Guilt for having neglected them for so long came over me again, but such sentimentality was ridiculous. Humans meant nothing to me, and my father's decline had had to be hidden for as long as possible. It had absorbed all my attention.
But I would make Jean pay now. It would help relieve some of my frustration, at the very least.
“Nic?” Arthur's tone suggested it wasn't the first time he'd uttered my name as a question.
“Yes?” I tossed the dry reply over my shoulder, barely looking back.

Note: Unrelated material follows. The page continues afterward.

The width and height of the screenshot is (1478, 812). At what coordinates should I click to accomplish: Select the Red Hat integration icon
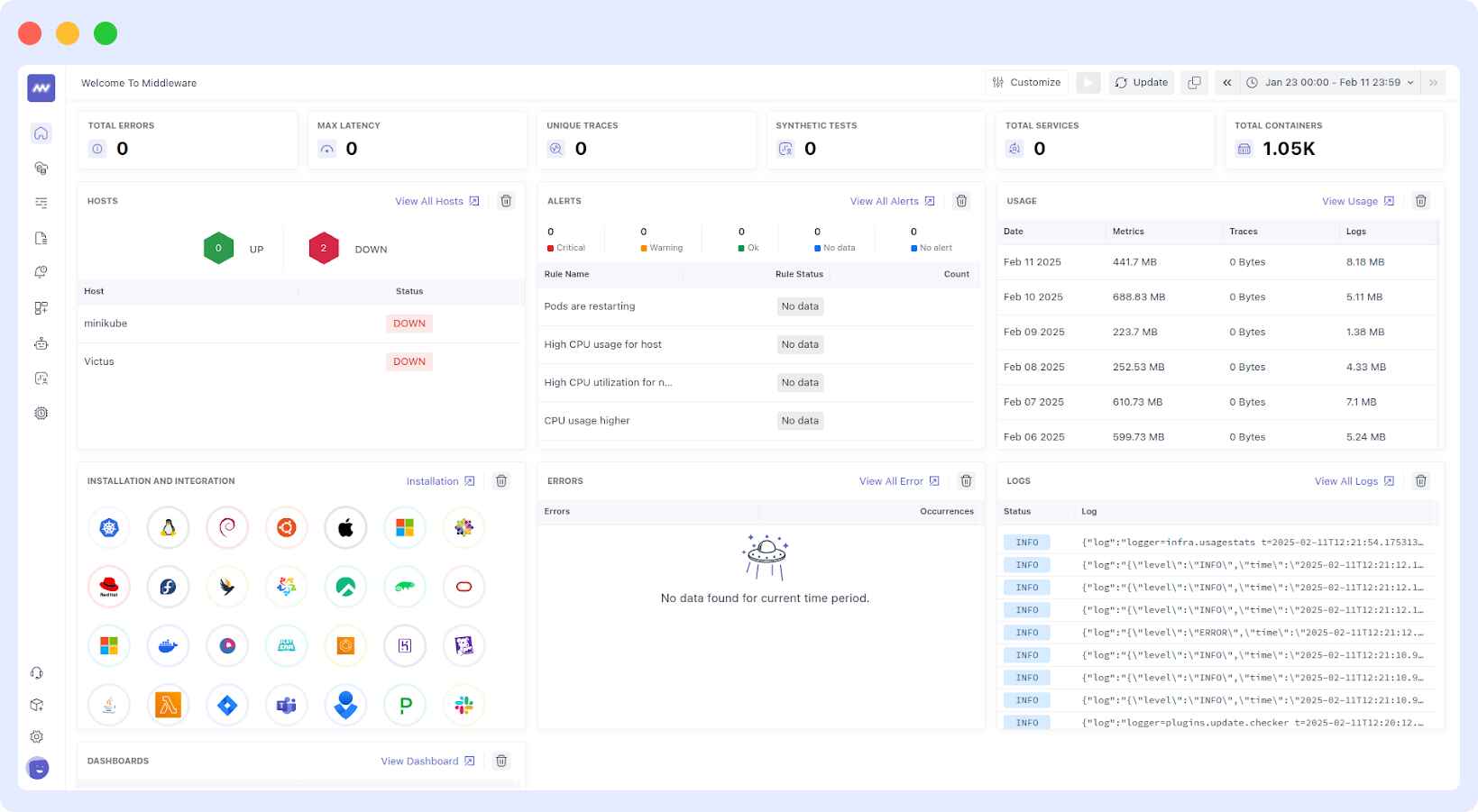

“I asked if you had seen the sub-clause I mentioned.” “My friend seemed to take a special interest in that, but anger that it only took one idiot in a long line of decent people to ruin a good thing still strained my muscles.”
The plantation house and the bar Dean Harper had staked out had been in Baton Rouge almost as long as I had, and I had always taken some comfort in knowing that both were still there unchanged. An immortal life was long and full of change, and I found comfort in a constant.
I smiled sadly. That probably made me the jerk.
I remembered the subclause. I turned away from people who were putting their lives on the line. They were putting it on the line for me.
“You're not interested? “ Arthur arched an eyebrow, but I shrugged.
“Not especially. What's an extra guarantee bet by a drunk?” I took a seat and flipped through the papers again. The amount outstanding on his account probably didn't even reflect what he'd spent on La Fresh Blood over the years.
When he stopped having money to invest in his addiction, he turned to credit. To his house. To his bar. To other valuable things.
“I'll collect this debt myself. “ I pushed the file away from me, disgusted by Boucher, making my movements jerky.
“You?” Arturo arched his damn eyebrows again, and rightly so.
My entire staff was aware of my thinly disguised intolerance for humans, but I needed to do something that wasn't required of a new king. I wanted to own a casino again; I needed some action.
But owning a casino didn't invalidate the fact that I was now king, and I had spoken, and Arthur had dared to question me, so I glared at him. And all the other bastards at the table, for good measure. They all looked down, suddenly busy with other files. Any other file.